"""

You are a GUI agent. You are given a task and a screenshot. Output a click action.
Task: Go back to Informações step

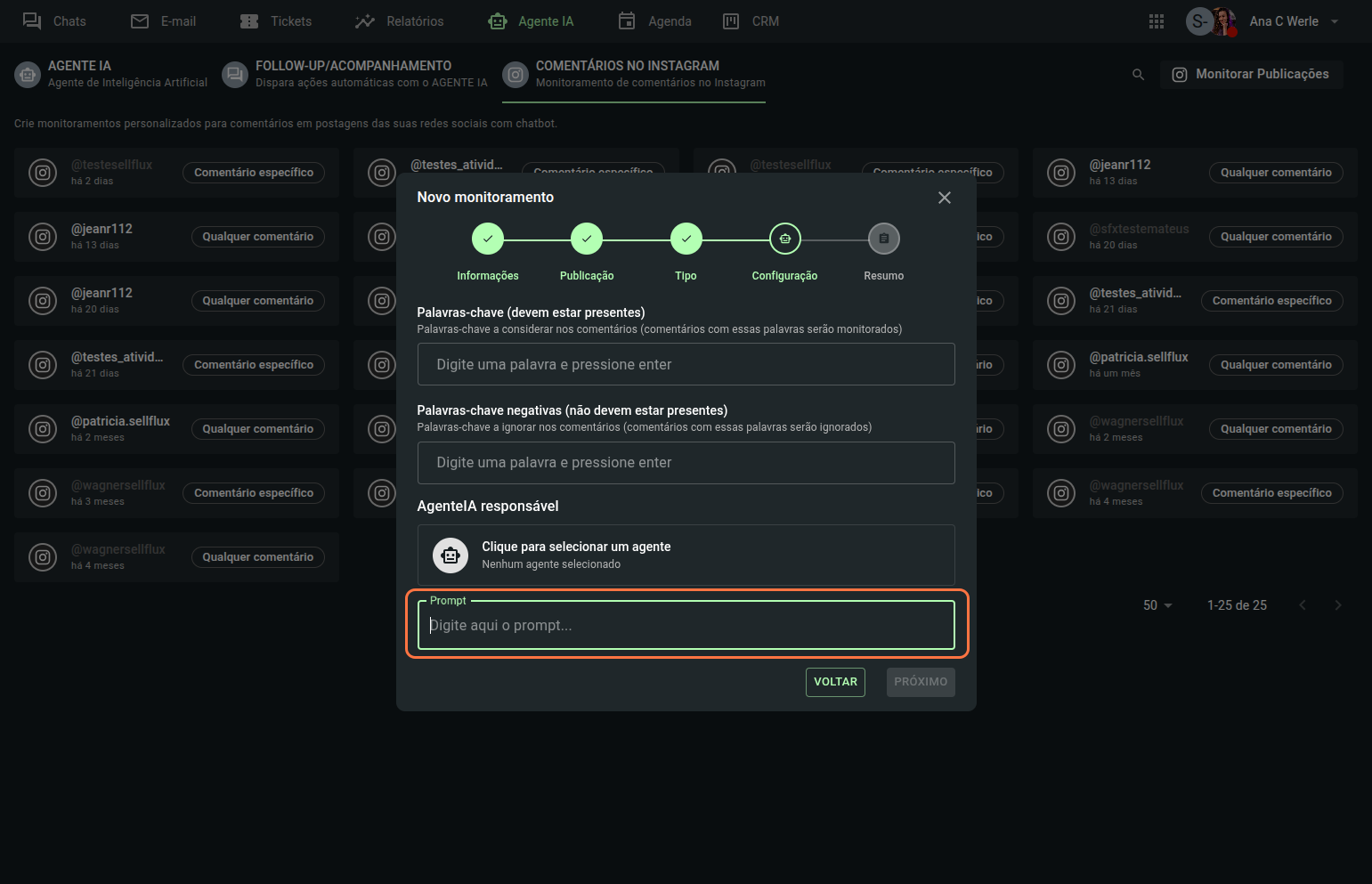pyautogui.click(x=487, y=239)
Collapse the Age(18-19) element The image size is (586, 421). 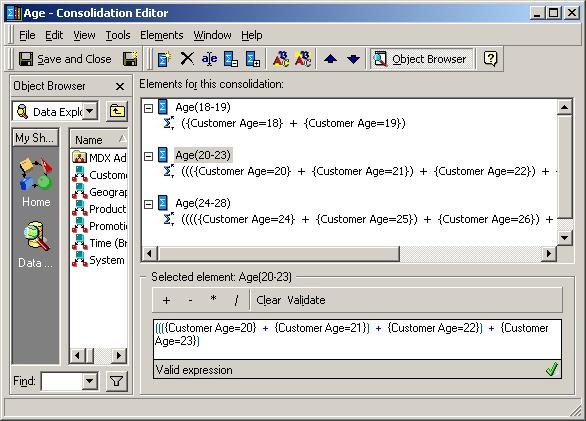[148, 108]
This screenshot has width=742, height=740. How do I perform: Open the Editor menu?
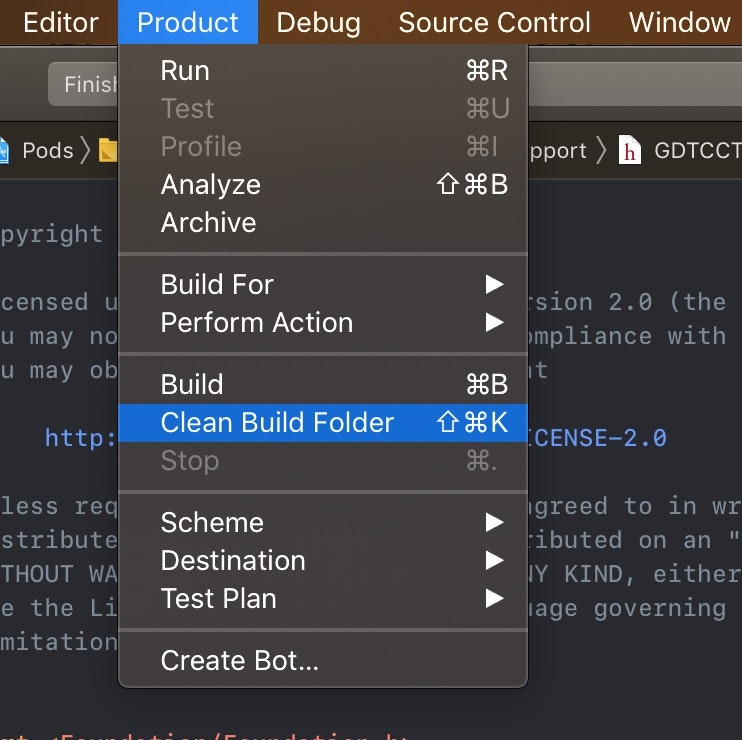(61, 22)
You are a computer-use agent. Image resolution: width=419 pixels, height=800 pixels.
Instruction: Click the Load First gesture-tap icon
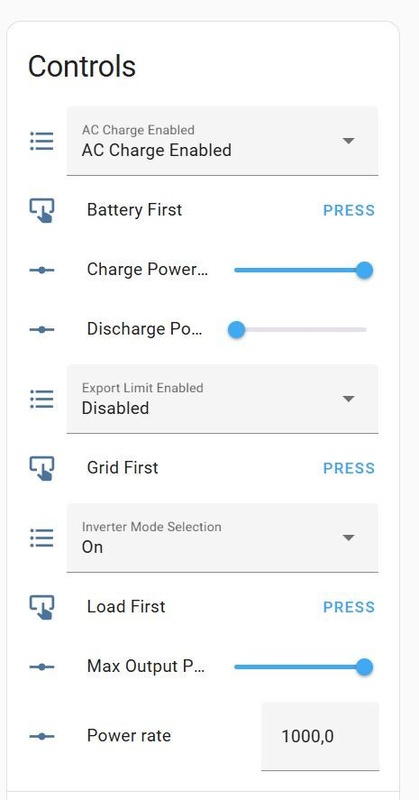coord(42,607)
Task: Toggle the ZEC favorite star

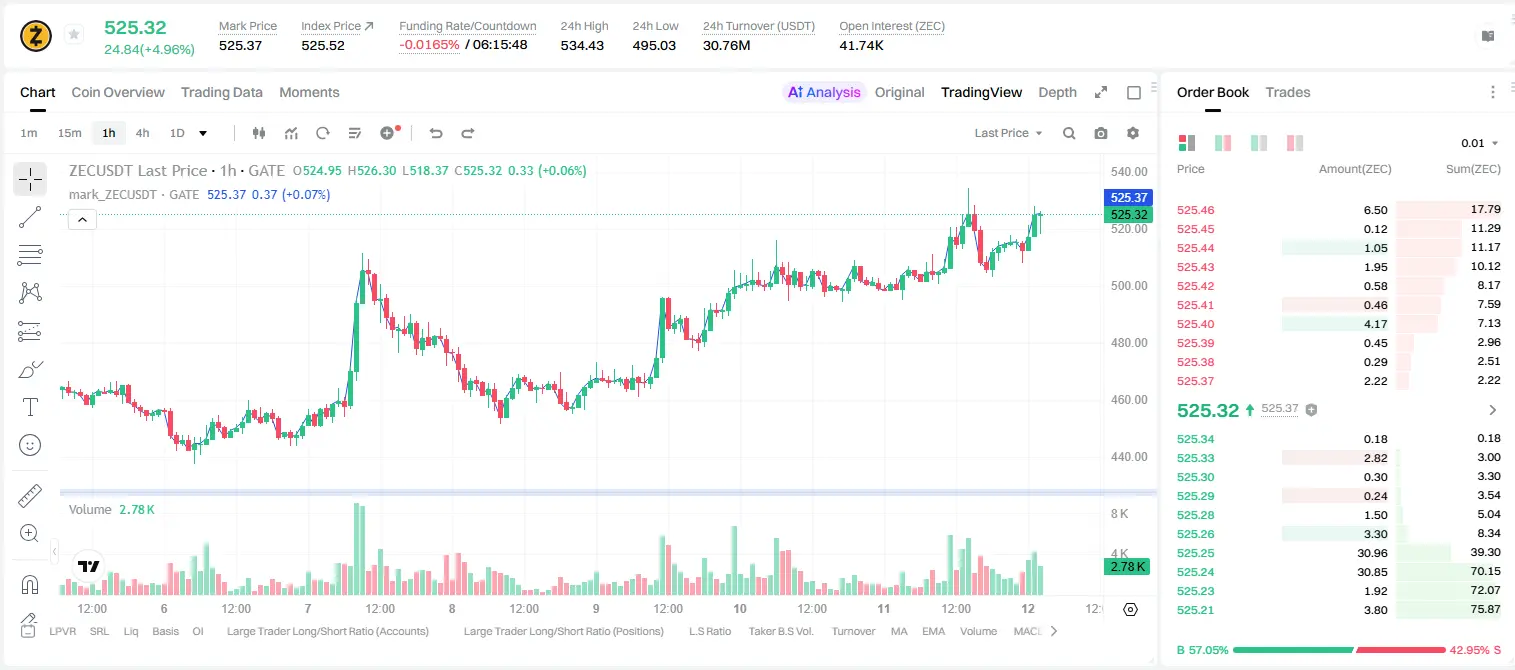Action: 74,35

"""

WORK INSTRUCTIONS >>
Report each line of the material in which the string "agent" occurs.

OUTPUT OF THE EXERCISE >>
You are a GUI agent. You are given a task and a screenshot. Output a click action.
You are a computer-use agent. Image resolution: width=419 pixels, height=800 pixels.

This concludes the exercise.